Recognize that for NASA, they're usually building just one (or maybe 2
flight units plus a spare, if you're on a big budget Class A mission
with redundant strings). So they don't think in terms of MIL-HDBK-217
kinds of reliability calculations of statistics.. It's more a matter of
"what could go wrong, and how can we prevent that".
So you wind up with a lot of requirements and tests that may not be
statistically justifiable. They tend to require large design margins
(since you're building just one, the unit test campaign is both
verifying the design AND doing acceptance testing).
For instance, some years ago voltage/frequency stress testing was
popular - run it at a variety of frequencies and voltages, well beyond
the design range, and show that you've got margin.
There's also a "if it doesn't meet the datasheet specs under all test
conditions, it is deemed to have failed" philosophy. A classic problem
is optocouplers. You might choose a part that has a current transfer
ratio of 100, and your design needs a CTR of 1. But the data sheet says
90<CTR<110. So after radiating it with some dose, the CTR has degraded
to 85. The part still works just fine (you need a CTR of 1) but the
parts engineer says "nope, that part has failed at the dose, you can't
use it".
A lot of space qualification is paperwork to prove you have
"traceability to sand" for the parts. Lot numbers, production dates,
etc. So when the GIDEP (http://www.gidep.org/) comes out for a 2N2222A
(yes I've gotten one), you can go and see if YOUR particular NPN
transistor is covered.
And then there's testing at many levels (not all of which is valuable)...
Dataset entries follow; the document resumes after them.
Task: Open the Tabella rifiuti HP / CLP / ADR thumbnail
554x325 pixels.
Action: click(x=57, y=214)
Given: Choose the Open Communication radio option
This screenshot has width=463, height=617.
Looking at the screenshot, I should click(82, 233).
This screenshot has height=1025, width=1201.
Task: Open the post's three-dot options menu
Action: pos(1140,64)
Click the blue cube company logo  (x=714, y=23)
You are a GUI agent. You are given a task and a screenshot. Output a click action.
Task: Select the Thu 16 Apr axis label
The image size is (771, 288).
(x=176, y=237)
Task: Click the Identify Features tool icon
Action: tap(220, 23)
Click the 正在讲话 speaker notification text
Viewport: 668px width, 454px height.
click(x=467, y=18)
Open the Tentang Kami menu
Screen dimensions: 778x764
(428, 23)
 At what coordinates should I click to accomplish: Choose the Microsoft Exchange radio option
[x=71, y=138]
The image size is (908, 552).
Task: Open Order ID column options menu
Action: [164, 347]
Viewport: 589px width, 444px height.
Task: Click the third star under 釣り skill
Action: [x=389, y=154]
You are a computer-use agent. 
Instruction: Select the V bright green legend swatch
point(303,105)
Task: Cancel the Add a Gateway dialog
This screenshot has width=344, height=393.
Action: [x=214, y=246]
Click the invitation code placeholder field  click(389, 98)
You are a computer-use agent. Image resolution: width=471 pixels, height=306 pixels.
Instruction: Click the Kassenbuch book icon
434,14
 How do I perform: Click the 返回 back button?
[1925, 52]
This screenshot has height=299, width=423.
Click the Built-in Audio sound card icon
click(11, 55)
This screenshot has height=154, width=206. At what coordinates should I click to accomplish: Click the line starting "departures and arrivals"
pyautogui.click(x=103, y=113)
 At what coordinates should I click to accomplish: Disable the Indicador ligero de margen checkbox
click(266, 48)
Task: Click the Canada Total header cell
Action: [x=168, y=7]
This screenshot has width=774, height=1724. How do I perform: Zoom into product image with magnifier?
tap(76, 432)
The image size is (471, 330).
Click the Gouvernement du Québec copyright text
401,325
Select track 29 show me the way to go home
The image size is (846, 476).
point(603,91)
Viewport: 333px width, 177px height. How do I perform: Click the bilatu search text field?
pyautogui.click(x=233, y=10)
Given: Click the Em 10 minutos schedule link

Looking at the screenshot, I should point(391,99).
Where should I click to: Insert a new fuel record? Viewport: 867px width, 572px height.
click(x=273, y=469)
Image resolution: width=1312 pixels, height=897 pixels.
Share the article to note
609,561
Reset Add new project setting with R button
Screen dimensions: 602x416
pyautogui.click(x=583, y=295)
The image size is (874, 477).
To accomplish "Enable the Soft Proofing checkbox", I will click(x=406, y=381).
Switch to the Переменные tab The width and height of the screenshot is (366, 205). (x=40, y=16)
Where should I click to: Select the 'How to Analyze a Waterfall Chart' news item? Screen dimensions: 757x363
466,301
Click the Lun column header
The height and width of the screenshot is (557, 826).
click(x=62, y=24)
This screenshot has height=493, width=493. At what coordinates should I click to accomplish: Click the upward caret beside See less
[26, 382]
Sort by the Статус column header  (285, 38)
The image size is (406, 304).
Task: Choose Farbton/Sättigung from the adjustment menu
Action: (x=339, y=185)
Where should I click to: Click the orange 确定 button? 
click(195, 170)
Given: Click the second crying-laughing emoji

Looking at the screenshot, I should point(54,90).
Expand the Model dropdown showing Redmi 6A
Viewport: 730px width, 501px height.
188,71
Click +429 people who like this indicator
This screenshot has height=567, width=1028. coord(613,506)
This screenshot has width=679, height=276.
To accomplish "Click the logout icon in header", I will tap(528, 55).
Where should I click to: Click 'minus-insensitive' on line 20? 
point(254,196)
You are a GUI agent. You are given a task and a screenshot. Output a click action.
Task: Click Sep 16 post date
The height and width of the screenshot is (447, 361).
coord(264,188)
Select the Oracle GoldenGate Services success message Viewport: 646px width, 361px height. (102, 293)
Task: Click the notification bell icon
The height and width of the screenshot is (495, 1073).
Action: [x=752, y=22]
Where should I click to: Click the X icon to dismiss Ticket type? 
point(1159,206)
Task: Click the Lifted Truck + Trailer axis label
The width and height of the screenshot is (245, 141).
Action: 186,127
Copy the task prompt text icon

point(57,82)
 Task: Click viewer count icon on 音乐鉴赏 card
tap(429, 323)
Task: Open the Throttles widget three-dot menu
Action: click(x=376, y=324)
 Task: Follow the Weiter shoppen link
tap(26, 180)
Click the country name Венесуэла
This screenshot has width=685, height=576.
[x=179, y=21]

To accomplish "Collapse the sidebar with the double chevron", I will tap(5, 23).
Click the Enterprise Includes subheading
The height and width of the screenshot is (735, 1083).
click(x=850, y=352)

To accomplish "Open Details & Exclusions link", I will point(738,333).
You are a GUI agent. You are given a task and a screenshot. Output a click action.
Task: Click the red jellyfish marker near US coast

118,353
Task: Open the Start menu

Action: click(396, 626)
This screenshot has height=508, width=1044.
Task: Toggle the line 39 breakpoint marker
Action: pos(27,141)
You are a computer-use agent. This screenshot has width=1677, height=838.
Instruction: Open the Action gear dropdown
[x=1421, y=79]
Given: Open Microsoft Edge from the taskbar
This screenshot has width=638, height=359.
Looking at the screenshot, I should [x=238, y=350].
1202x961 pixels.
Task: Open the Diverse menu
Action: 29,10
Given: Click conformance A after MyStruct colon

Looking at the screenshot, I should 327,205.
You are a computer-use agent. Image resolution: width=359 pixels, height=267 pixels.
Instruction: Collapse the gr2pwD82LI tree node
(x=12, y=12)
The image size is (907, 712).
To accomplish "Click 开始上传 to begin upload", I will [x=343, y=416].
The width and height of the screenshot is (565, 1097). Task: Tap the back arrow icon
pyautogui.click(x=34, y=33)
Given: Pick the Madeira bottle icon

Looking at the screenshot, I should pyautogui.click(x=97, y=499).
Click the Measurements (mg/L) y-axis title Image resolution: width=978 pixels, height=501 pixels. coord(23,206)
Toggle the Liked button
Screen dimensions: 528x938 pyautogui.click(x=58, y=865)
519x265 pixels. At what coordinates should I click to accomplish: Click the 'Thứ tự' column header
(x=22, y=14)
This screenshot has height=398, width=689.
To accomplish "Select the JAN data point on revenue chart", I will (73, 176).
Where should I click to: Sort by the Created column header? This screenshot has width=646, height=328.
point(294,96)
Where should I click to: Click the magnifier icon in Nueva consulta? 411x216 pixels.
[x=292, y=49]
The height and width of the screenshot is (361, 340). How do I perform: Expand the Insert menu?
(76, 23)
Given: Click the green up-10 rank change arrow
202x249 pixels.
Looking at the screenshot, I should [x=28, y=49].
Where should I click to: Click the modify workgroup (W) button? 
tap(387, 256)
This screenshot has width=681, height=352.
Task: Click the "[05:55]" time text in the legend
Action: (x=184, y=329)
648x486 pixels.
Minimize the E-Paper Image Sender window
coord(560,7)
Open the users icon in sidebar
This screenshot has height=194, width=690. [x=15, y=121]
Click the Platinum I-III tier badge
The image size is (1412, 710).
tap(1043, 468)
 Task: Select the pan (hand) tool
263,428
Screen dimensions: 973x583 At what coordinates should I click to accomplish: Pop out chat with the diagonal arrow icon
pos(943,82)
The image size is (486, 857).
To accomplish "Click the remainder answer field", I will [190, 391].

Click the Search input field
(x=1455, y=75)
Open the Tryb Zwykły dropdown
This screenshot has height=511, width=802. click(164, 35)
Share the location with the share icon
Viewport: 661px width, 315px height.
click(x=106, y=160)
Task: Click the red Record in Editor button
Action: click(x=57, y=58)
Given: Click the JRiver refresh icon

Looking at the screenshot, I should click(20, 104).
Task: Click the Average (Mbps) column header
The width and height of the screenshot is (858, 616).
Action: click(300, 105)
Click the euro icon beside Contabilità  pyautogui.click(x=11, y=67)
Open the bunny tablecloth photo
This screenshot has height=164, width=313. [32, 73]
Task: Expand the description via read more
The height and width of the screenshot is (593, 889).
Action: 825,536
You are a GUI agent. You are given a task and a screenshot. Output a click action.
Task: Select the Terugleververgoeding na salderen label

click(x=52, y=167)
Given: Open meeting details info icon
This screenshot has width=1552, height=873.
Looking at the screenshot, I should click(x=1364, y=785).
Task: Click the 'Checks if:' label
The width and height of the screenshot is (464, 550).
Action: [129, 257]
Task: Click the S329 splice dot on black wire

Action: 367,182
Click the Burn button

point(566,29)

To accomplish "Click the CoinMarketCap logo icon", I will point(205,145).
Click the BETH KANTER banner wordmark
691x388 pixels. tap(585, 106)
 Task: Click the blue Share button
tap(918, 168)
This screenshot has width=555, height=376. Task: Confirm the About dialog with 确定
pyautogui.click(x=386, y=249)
Incoming inspection of resistors. Back in the 60s, someone must have
gotten a "out of spec" resistor in a box of 5% resistors - so the
procedure was put in place: Measure each resistor (after assigning a
serial number, and verifying the color stripes, including the stripe
width and colorimetric properties) with a calibrated ohmmeter(with
calibration data recorded), record each measurement, and attach that the
to the build book.
So, today, you get a reel of 1000 resistors all 100 ohms. Someone in
incoming inspection in a clean room at an ESD safe (to 50V) workstation,
pulls each resistor off the tape, takes a picture of it, verifies the
physical size on a coordinate measuring machine, measures the
resistance, logs that information, and carefully places the resistor
into an assigned cell in a waffle pack. Then, later, someone takes the
resistors out of the waffle pack, puts them back into a tape, after
measuring the resistance and dimensions, so that it can be loaded into
the automated assembly machine.
This is what makes space qualified equipment expensive.